Google, Facebook, Twitter and Pinterest all became hyper-valued tech companies in a short time span -- to the point that many doomsday prognosticators are today beginning to cry "chicken-little." Comparison to the Dot.com bubble of the late 90s is an easy analogy to draw, even though today's tech expansion differs markedly. Nonetheless, it's enough of a catalyst for the weak-at-heart to second-guess themselves as to whether or not to dump their tech stocks sooner versus later.
One little start-up headed up by two college students who were still pulling "all-nighters" at Stanford University just one year ago -- seems to have flamed the fires from a slow burn to a Survivors' bonfire, in just one week's time.
Spiegel & MurphyFor those living under the proverbial rock, the messaging software application company, Snapchat is at the center of this zeitgeist shift. When the firm's partners Evan Spiegel (23 yrs old) and Bobby Murphy, 25 dissed Mark Zuckerberg's stratospheric buy-out offer of $3 billion, speculation began to cyberventilate the blogosphere exponentially that this was potentially the beginning of the end for tech start-ups.
Could Snapchat Become as Ephemeral as its Top Feature?
In the current Weiner-esque era we live, when x-rated selfies are being caught literally red-handed in viral text messaging, is it any wonder that someone would eventually create an app that would address the undressed? When texting morphed into sexting, many sacrificed public exhibitioinism for momentary titillation.

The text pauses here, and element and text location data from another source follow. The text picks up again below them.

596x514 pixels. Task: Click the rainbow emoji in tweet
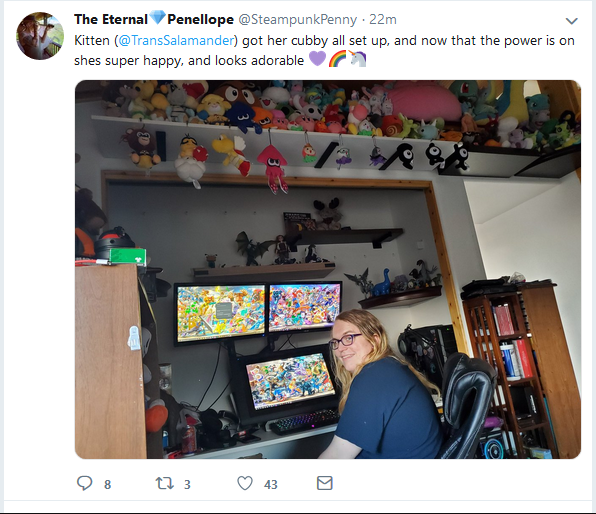pos(338,59)
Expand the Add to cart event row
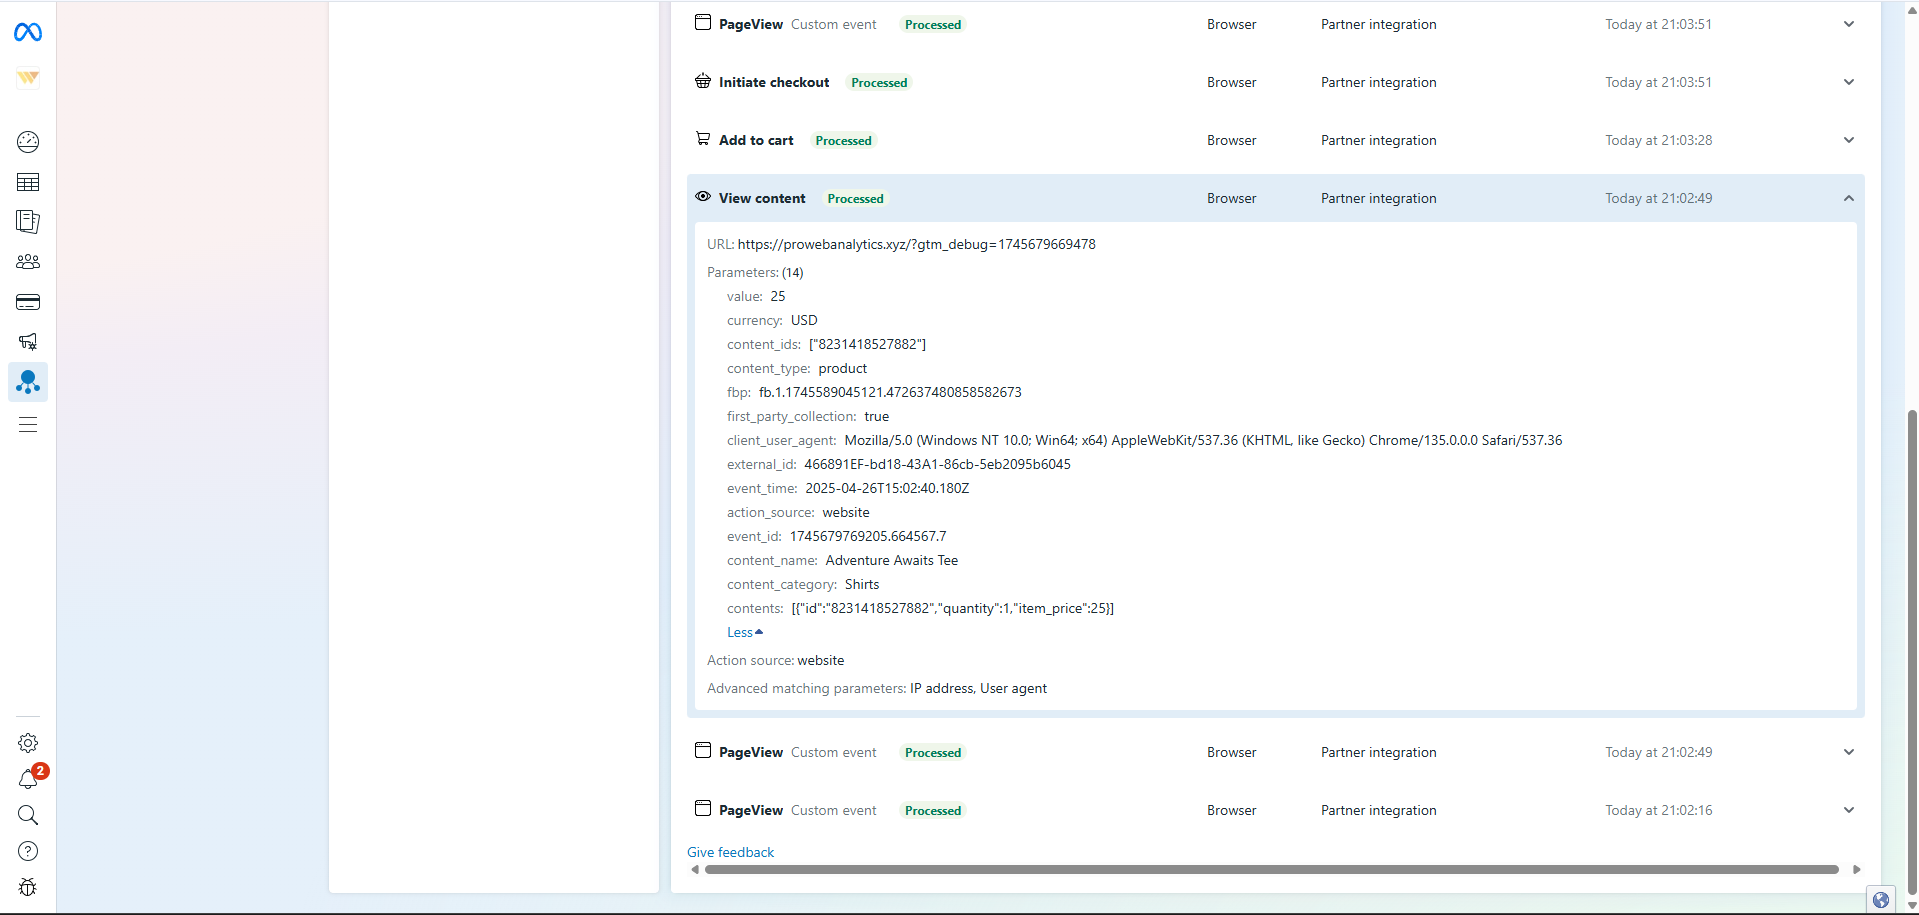 tap(1848, 140)
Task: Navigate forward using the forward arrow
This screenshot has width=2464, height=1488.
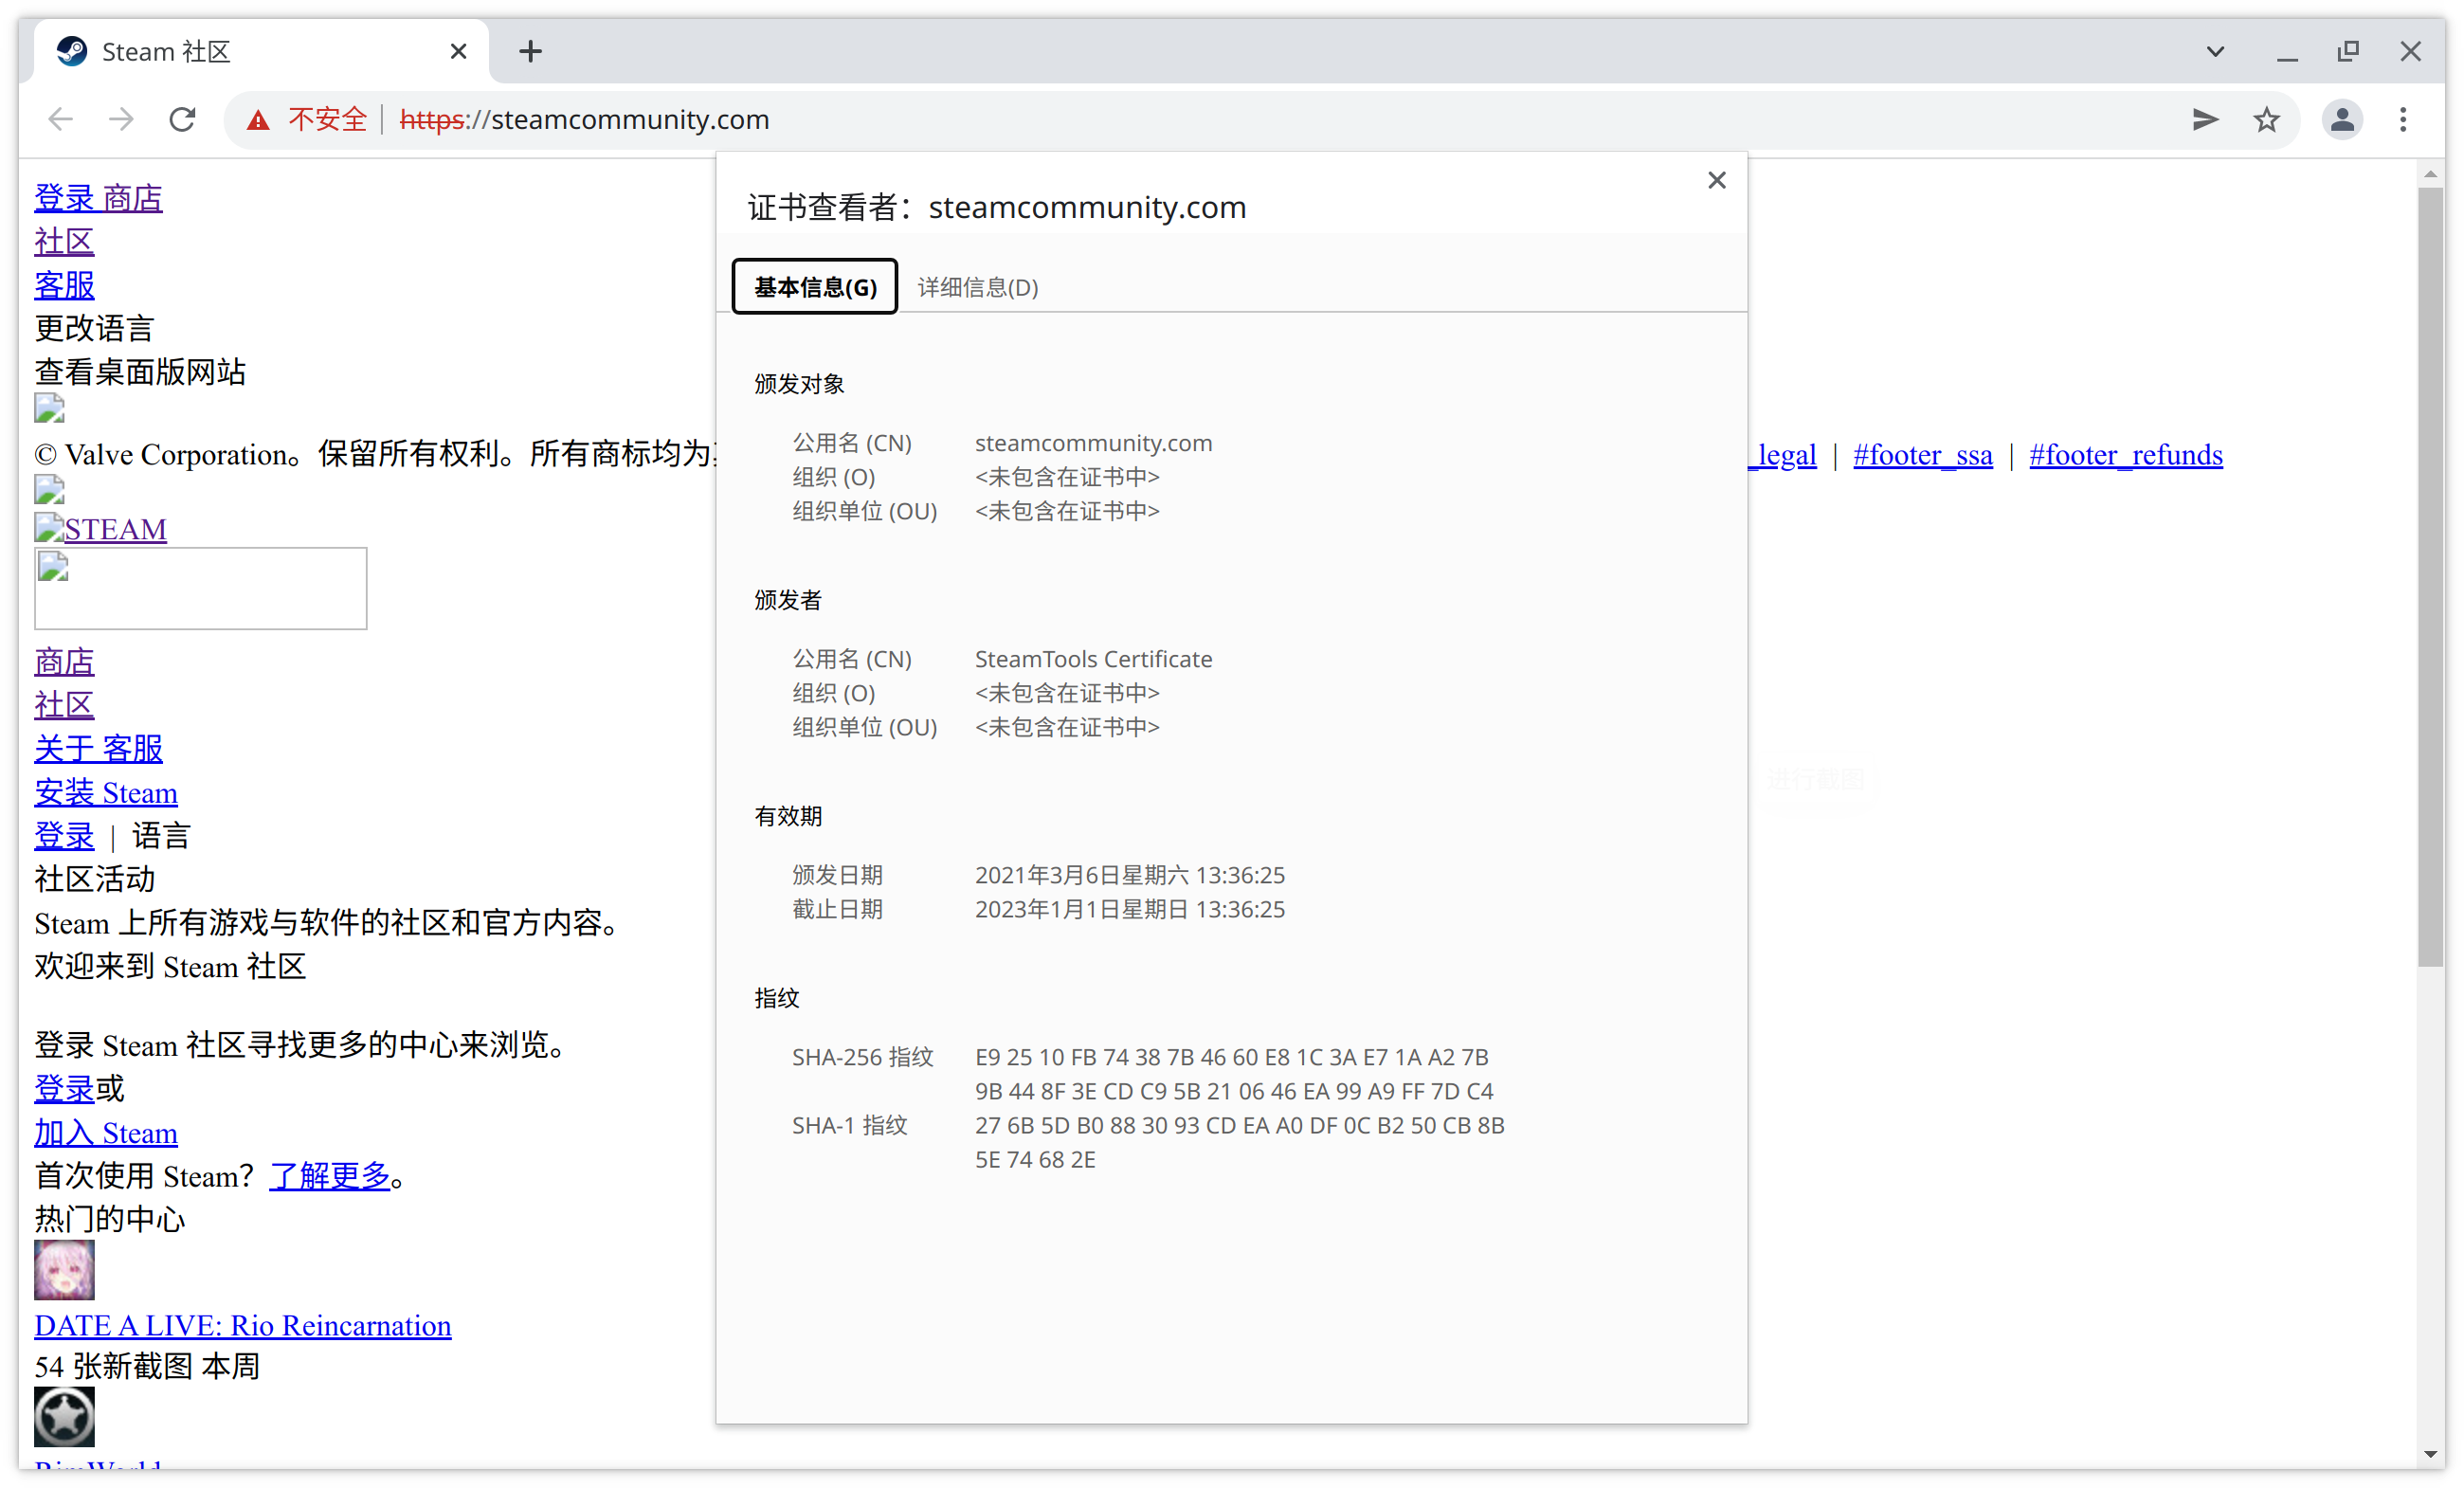Action: point(120,119)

So, as the saying goes: "there's an app for that," when Spiegel and Murphy developed one that would allow trigger-happy texters to send risqué photos with the caveat they could control the length of time it was visible to the recipient, up to ten seconds. After that, the picture fades into oblivion and can't be seen again, nor recorded or transferred. This hits the privacy issue squarely on the head and makes Snapchat the latest shiny new thing to capture our imagination. . . and yes, allow for billion-dollar offers to start coming in from fellow Silicon Valley-preneurs!
While it does fill a need, it's curious to me if Snapchat will stand the test of time, or whether -- like it's disappearing-act feature -- fade as quickly as it came into awareness? For those who remember -- the Snapchat scenario is very similar to another social media platform that fell on its sword. Even though Chatroulette attracted the attention of such tech luminaries as Sean Parker, the X-rated procilivities of its users was enough to do it in, within the blink of an eye.

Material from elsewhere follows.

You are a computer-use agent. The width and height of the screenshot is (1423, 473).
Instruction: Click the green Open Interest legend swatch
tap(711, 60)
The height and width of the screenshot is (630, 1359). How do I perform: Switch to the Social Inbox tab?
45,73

Bubbling over, or Booming forward?
Consequently, these sky-rocketing techie valuations with untested business models made some feel they were coming down with a bad case of dot-com deja vu.
In a recent Yahoo Finance report, by Aaron Task, he points to the "bubble" meme picking up steam in the past week in the wake of Twitter’s blockbuster IPO, and the rebuked Snapchat offer. But according to Howard Lindzon, chairman of StockTwits, he thinks otherwise. “We’re living in a boom, not a bubble -- these articles are all focused on reasons to keep you fearful and under-invested,” notes Lindzon.

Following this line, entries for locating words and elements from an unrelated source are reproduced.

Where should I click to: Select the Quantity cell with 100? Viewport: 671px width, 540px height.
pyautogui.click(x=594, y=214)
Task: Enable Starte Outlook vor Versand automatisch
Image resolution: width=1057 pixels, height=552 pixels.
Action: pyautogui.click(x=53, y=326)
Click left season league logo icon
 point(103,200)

“Calling something a ‘bubble’ is just as dangerous as someone calling the end of the world,” he continues. “You don’t yell ‘fire’ if there’s no proof."
As for Facebook's offer for Snapchat, Lindzon compares that to ExxonMobil wildcatting in the arctic. "If Exxon spends $2 billion drilling in the arctic but finds no oil, do we hear about it?" he asks. Facebook is "drilling for attention and engagement" and trying to win the battle for "global thermal mobile domination."
"To me, those comparing the current cycle to the late-1990s dot.com mania are missing one critical element: Back then, the conversation was dominated by a view that you 'can’t miss' with tech stocks, a mass delusion which repeated itself in the early 2000s when people said housing prices 'always go up," concluded Lindzon.
The 90's paradigm was based almost entirely on speculation and inflated expectation, versus today's mobile ad revenue model of LinkedIn and Facebook producing a legitimate ROI for their stockholders (and it's only a matter of time before Twitter follows suit, now that they have gone public).
Add China to the Mix
More than boom or bust, we might want to shift our attention to a country that might have more control over whether the fulcrum swings in one direction or the other. Global domination of the Internet is at stake here, and China's foothold with the Internet of Things and semantic technology has already shifted the balance in their favor.
And there are also signs on the digital landscape that indicate Snapchat might help their cause. Chinese tech behemoth Tencent just upped the ante for Snapchat from Zuckerberg's offer to $4 billion. That bid may be a way for this social network's own messaging app WeChat to expand beyond its 236 million monthly Chinese user base to become a global presence.
If we learned anything -- in this Web 2.0 milieu we find ourselves -- we're cognizant social media marketing is all about engaging with customers and building long-term relationships. Boom, or bust, if marketers are to embrace the latest new shiny snappin' & chattin' thing, they are going to have to figure out how to benefit from its' ephemeral nature. Yes, sex still sells, but I don't think there are many brands out there willing to make Mr. Anthony Wiener their next spokesman any time soon.